Claro que la quería, no se imaginaba una semana entera sin su mejor amiga.
-No
quiero quedarme entre los abandonados y no poder verte más-sollozó Samantha,
enterrando su cara pálida en el cabello rizado de Rachel.
-Eso
no va a pasar. Ninguna va a fallar en la iniciación, y si una falla la otra irá
a verla. Vamos a ser amigas para siempre, Sammie-Rachel tragó saliva tras
pronunciar esas palabras, con la voz algo rota al final.
En
realidad sí que tenía miedo, como Samantha, como todos.
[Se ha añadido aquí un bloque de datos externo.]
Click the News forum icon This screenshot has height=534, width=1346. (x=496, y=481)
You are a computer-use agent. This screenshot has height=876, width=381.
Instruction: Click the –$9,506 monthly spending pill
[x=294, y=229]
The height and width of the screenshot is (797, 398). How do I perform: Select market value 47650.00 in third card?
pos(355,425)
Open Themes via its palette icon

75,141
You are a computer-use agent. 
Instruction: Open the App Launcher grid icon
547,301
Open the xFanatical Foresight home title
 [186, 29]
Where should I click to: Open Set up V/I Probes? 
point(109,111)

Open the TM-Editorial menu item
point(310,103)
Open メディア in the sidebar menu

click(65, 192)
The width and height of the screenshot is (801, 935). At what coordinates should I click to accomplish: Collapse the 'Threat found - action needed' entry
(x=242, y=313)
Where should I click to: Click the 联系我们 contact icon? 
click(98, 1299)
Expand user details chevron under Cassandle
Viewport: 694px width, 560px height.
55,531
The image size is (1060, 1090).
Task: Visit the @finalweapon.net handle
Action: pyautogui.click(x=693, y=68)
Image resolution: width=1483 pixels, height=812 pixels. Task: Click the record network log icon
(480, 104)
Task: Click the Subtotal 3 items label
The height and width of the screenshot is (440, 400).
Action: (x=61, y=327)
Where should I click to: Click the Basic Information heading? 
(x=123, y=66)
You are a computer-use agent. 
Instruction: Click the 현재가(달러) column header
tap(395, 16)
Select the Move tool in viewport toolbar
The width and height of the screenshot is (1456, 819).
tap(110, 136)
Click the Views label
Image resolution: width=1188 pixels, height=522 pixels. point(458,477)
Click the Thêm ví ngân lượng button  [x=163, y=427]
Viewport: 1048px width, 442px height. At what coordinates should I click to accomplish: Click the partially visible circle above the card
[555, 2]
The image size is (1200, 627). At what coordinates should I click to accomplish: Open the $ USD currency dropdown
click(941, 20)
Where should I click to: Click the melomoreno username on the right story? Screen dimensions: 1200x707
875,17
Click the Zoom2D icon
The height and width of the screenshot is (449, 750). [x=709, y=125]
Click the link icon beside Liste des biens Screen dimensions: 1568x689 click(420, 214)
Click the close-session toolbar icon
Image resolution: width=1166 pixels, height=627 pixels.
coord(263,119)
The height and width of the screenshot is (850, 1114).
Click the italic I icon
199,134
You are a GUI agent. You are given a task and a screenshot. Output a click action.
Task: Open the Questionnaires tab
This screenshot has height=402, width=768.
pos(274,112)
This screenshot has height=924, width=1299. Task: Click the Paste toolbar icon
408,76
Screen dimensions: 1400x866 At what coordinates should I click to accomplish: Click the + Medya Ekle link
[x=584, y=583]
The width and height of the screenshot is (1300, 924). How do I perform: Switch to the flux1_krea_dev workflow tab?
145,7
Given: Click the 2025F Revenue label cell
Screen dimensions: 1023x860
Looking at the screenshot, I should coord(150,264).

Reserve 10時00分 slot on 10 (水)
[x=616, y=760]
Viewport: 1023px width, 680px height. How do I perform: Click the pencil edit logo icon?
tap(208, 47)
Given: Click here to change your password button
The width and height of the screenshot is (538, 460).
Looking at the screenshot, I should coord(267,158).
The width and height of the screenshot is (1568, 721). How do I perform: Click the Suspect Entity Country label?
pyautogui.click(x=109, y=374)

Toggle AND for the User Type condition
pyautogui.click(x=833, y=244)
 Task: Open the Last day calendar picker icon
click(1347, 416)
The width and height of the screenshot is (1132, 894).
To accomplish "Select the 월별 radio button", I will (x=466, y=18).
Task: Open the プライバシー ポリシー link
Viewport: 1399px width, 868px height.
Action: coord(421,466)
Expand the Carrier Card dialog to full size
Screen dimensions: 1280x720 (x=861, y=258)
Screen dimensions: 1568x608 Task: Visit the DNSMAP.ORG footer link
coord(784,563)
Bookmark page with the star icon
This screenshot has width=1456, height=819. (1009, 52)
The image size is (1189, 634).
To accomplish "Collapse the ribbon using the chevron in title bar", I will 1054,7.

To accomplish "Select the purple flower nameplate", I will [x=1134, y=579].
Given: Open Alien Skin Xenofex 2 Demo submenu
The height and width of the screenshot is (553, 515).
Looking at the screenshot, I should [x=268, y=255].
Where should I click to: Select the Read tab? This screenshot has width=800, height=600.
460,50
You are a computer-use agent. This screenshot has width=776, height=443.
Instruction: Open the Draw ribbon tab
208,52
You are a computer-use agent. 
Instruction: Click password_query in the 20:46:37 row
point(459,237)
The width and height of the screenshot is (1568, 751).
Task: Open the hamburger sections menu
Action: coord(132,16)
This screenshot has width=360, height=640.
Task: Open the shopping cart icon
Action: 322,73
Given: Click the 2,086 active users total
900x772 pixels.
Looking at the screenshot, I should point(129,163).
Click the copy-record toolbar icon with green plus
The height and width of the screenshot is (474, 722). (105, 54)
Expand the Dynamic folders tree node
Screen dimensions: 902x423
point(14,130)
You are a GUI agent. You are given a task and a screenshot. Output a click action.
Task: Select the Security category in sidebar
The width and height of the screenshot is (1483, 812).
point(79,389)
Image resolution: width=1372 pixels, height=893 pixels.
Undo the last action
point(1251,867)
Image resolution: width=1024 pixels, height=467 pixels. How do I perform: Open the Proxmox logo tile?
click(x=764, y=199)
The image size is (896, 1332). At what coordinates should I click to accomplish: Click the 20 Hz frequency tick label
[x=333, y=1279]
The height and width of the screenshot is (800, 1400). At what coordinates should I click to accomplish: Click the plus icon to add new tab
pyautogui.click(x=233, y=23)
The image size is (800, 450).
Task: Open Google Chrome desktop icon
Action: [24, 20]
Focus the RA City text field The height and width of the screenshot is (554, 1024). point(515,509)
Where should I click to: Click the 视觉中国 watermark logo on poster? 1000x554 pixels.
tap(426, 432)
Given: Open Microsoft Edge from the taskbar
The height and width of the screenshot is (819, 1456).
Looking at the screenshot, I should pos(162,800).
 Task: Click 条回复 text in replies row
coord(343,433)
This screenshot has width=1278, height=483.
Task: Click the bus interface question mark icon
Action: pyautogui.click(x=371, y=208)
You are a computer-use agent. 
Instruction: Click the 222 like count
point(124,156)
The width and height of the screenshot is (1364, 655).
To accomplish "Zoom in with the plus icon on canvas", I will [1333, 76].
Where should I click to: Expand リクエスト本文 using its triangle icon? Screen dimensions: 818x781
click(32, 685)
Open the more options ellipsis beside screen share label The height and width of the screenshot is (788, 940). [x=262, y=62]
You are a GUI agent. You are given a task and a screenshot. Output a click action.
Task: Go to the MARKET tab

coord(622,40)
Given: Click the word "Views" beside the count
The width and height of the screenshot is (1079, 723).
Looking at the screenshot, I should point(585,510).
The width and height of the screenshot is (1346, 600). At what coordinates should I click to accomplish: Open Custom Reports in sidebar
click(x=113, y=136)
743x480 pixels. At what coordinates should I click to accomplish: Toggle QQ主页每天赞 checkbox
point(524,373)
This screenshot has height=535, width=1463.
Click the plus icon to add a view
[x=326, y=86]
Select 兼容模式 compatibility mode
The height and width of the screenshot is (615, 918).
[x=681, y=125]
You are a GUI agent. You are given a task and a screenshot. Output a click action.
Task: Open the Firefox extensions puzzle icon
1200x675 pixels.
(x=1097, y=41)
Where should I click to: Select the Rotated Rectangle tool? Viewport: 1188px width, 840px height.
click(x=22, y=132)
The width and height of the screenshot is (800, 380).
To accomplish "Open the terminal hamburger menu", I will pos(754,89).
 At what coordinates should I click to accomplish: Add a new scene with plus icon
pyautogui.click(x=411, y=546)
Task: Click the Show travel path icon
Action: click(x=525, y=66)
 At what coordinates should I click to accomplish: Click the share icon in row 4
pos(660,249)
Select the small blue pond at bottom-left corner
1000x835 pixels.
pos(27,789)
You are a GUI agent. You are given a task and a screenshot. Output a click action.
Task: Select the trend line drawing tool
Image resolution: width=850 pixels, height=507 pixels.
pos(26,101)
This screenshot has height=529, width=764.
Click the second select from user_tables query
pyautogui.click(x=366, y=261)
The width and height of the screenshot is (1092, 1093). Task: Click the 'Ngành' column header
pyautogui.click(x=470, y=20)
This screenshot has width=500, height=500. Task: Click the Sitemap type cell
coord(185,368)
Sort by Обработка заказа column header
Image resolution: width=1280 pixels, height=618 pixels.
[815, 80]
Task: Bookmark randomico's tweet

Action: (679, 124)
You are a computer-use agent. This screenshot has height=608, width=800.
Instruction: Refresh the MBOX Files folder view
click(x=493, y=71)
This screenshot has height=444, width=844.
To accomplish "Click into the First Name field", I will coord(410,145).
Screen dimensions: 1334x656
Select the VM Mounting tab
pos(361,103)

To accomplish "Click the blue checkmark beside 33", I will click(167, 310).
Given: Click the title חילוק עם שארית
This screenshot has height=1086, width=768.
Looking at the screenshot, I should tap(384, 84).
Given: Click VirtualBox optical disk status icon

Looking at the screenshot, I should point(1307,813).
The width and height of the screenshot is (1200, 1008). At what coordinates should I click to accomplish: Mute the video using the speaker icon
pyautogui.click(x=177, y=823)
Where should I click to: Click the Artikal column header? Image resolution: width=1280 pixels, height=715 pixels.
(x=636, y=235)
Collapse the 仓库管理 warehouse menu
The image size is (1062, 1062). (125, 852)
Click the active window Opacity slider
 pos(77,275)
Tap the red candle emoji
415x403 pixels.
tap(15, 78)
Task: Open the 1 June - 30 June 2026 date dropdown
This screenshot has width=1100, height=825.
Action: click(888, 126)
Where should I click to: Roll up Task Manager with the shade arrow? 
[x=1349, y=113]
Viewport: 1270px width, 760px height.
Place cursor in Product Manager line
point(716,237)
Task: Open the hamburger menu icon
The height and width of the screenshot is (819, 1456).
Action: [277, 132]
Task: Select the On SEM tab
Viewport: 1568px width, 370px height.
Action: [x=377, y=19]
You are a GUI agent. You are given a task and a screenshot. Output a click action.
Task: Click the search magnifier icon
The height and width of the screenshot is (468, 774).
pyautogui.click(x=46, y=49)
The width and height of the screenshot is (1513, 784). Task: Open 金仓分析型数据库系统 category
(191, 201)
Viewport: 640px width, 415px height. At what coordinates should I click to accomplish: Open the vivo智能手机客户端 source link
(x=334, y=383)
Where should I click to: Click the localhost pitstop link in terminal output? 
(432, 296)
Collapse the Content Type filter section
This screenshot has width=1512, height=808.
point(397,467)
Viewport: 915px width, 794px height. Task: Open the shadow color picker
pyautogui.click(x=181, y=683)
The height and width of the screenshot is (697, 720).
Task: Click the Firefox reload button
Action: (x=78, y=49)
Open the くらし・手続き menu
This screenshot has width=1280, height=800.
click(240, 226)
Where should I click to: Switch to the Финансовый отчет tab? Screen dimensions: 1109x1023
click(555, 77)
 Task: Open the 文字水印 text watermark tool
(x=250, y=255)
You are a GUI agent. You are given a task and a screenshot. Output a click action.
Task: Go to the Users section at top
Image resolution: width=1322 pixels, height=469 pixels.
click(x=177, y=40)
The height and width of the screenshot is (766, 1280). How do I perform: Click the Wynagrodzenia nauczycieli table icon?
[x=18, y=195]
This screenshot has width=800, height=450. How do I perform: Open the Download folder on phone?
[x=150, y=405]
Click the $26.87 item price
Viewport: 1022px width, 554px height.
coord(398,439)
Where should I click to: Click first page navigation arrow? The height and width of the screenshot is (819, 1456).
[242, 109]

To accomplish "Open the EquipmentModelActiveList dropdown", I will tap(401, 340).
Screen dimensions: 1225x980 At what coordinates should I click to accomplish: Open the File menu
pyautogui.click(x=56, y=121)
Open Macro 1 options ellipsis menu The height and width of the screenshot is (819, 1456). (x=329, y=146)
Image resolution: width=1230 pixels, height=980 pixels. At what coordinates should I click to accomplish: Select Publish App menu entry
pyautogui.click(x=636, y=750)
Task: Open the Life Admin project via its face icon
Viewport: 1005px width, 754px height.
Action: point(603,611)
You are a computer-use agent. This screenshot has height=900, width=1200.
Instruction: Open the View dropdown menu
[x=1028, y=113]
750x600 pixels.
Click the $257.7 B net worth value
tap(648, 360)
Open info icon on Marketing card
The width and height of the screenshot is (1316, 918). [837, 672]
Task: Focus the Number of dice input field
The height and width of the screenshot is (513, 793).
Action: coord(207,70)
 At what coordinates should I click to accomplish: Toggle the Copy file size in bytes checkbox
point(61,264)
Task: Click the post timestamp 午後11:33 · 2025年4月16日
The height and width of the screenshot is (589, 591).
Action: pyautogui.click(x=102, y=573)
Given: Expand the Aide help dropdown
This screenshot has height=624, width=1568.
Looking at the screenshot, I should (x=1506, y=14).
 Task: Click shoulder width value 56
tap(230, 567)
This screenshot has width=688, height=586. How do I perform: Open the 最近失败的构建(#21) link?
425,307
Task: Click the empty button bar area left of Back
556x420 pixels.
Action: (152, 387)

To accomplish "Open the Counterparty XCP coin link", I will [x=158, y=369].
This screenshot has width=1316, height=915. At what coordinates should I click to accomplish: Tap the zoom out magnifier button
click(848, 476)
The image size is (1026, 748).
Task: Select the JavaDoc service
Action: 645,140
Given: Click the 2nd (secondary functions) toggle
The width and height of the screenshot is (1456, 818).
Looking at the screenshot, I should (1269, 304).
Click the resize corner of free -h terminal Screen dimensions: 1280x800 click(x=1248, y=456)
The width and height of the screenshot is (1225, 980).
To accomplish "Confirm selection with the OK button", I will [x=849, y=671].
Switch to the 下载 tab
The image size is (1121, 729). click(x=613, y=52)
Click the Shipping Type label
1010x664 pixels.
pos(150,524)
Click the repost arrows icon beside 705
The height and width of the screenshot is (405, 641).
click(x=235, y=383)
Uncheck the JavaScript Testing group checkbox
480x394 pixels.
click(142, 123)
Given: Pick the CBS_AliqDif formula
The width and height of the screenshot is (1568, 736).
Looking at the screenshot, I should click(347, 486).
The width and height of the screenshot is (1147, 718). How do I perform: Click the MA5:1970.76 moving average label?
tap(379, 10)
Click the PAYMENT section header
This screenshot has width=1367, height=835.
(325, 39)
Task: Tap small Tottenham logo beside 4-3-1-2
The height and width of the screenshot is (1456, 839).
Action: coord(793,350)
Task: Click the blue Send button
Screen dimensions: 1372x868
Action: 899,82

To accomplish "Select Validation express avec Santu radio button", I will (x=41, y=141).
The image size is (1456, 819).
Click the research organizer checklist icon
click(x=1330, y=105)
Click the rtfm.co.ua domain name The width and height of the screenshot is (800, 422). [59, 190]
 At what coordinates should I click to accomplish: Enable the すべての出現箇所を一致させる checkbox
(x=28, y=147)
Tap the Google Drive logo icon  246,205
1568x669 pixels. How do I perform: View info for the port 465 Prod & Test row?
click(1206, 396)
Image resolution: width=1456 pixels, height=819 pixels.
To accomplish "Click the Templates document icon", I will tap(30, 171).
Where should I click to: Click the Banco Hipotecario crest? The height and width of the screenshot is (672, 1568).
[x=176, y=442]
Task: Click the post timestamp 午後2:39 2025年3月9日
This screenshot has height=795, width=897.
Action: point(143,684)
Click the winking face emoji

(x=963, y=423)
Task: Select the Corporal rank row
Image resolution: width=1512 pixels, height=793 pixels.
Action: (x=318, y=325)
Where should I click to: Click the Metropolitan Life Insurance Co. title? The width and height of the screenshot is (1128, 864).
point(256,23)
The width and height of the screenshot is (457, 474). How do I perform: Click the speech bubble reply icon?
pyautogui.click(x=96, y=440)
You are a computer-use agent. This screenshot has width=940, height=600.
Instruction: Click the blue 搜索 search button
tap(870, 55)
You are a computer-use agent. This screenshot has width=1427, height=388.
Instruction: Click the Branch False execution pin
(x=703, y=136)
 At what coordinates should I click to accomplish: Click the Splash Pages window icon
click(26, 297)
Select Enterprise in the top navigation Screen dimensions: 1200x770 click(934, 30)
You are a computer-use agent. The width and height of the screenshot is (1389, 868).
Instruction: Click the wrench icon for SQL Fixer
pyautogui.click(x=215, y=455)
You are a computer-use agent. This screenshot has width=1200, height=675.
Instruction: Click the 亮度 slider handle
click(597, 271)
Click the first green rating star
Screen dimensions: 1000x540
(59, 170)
Nadie quería ser el que
se quedaba sin facción, pero todos eran conscientes de que a alguno le iba a
tocar.
-Para
siempre-repitió Rachel dándole un beso encima de la oreja.
Samantha
se separó y se secó las lágrimas de la cara con el dorso de la mano, a la vez
que Rachel hacía lo propio con las pocas que se le habían escapado.
-Menos
mal, porque si no fuera tu amiga no podría observar las posaderas de la señora
Everdeen con tanta frecuencia-la voz de Sam sonaba aún algo rota, pero la broma
surtió efecto y Rachel se rió entre dientes antes de tirar a su amiga sobre la
cama y hacerle cosquillas.
-¡El
vestido! ¡Ay! ¡El vestido!-las quejas no funcionaron y las carcajadas se
derramaron por toda la casa.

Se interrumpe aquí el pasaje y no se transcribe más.